Les traits tirés, les épaules droites, le vieil homme dissimula sans mal ses véritables émotions. Il n’éprouvait aucune compassion pour de simples bandits. L’idée, en revanche, qu’un enfant subisse la torture lui retournait l’estomac.
L’entretien prit fin, le reste de l’après-midi se déroula sans fausses notes. Le maire sauta d’une entrevue à l’autre, produisit moult hommage et avis au sujet de banalités. Il témoignait d’une certaine langueur, accaparé par le récit du capitaine Cansado. Benedict Bolles et son odieux cartel posaient un genou à terre devant le spadassin de Medellín. Miguel était son jouet, son pantin, son inaptitude à corrompre son âme l’avait piégé dans cette situation. Cet In’kiro connaissait son secret, tout comme Felix Ladron. Felix... Il se sentait comme dans un rêve. Sa journée terminée, il enfila son gilet, coiffa son chapeau, avant d’emprunter l’escalier menant au rez-de-chaussée. De maigres faisceaux orangés perlaient depuis les limites de l’horizon, projetant un théâtre d’ombres furtives à travers les fenêtres de l’hôtel de ville. Le maire remit un dossier au secrétariat, puis s’en retourna vers l’extérieur. Dehors, les marchands pliaient bagage, le son des bottes, le chant des patrouilles retentissaient depuis le lointain. Dix-huit heures sonnaient.

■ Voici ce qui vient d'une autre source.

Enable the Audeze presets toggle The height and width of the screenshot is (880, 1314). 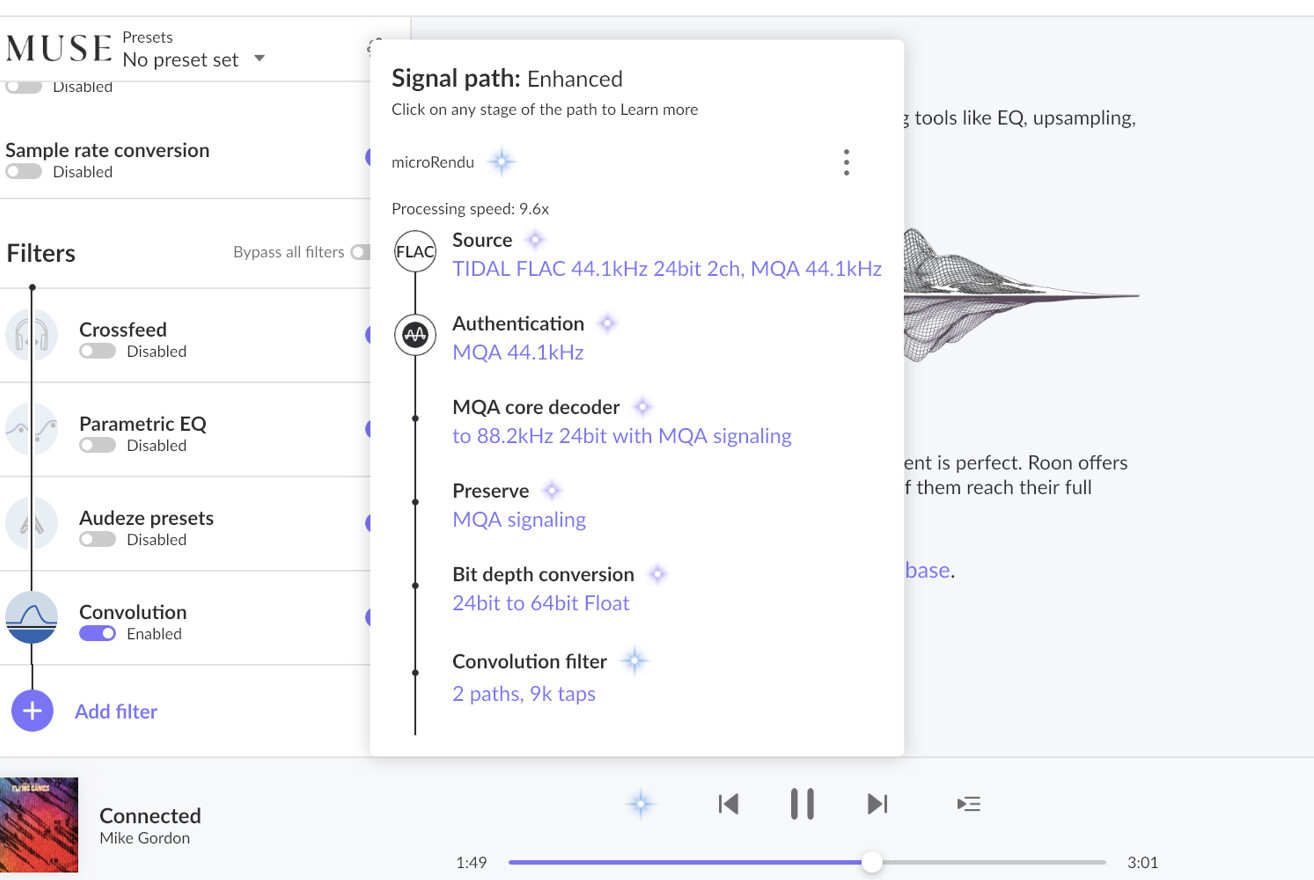coord(97,540)
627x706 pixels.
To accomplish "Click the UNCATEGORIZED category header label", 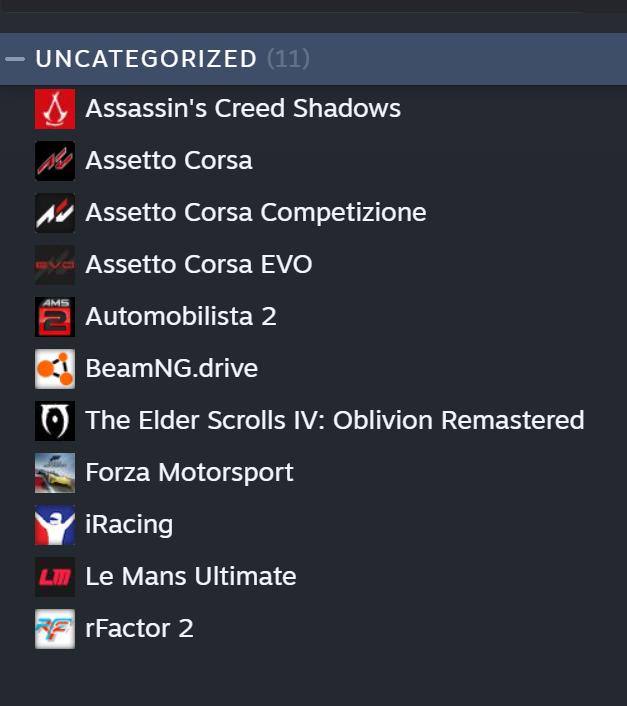I will coord(146,59).
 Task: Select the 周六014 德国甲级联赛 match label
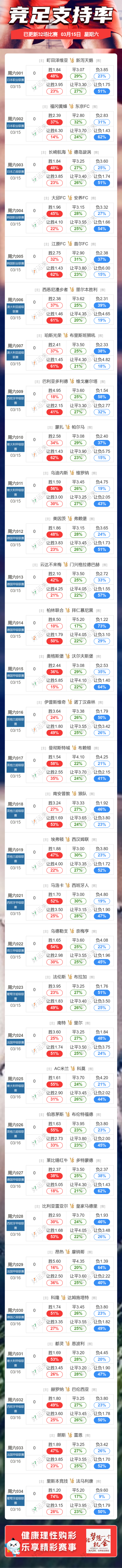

— Vous n’êtes pas facile à trouver, lança soudain une voix pâle et désagréable, tapis dans l’angle du bâtiment.
Il se figea, puis détourna la tête à la vue d’un mendiant au nez pointu, aux cheveux mi-longs, emmêlés à la manière d’un pelage sale. Celui-ci se tenait assis, une épaisse couverture rapiécé jetée sur ses épaules. Deux bottes trouées dépassaient du monticule formé. Il se redressa, dévoilant une chemise de corps tachée, recouverte de haillons rouge-grenat. La couverture se déplia.
Il s’agissait en fait d’un long manteau noir.
— Nous avons obtenu une information capitale, poursuivit Felix Ladron. « La bande dispose d’un second abri, une grotte entièrement aménagée située au cœur des massifs, au sud-ouest de sa position. Jair et son groupe ne reviendront pas, et tout porte à croire qu’ils s’y replieront par peur de subir de front notre offensive. C’est tout du moins notre meilleure hypothèse. »
— En quoi puis-je vous apporter mon aide ? s’enquit Miguel, d’un sourire sciemment exagéré.
— En rien si tout se passe comme prévu, mais Bolles pourrait encore nous réserver quelques surprises. Sans nouvelles de notre part, je compte sur vous pour transmettre ces renseignements. Vous devez certainement correspondre avec eux.
D’un geste, il se recouvrit de son manteau, puis s’inclina.
— Mes respects à votre fille, votre gendre et leurs enfants, Monsieur Comprar. Je comprends tout à fait votre amertume, mais conserve à votre égard toute mon affection. Ne prenez point tout ceci trop à cœur. Aujourd’hui, je vous ai menti, manipulé, mais sachez demain reconnaître en moi l’humble citoyen au caractère bien trempé, votre ami, serviteur et camarade de la 20em capitania. Je travaille avec In’kiro depuis longtemps, et je puis vous jurer que vos secrets sont bien gardés. Bonne nuit Monsieur. Puissiez-vous m’accorder votre pardon.
Le crépuscule tombait, les phares des réverbères illuminaient les contours de la grand-place. Le maire coupa à travers les plantations, afin d’étendre la durée de sa promenade quotidienne.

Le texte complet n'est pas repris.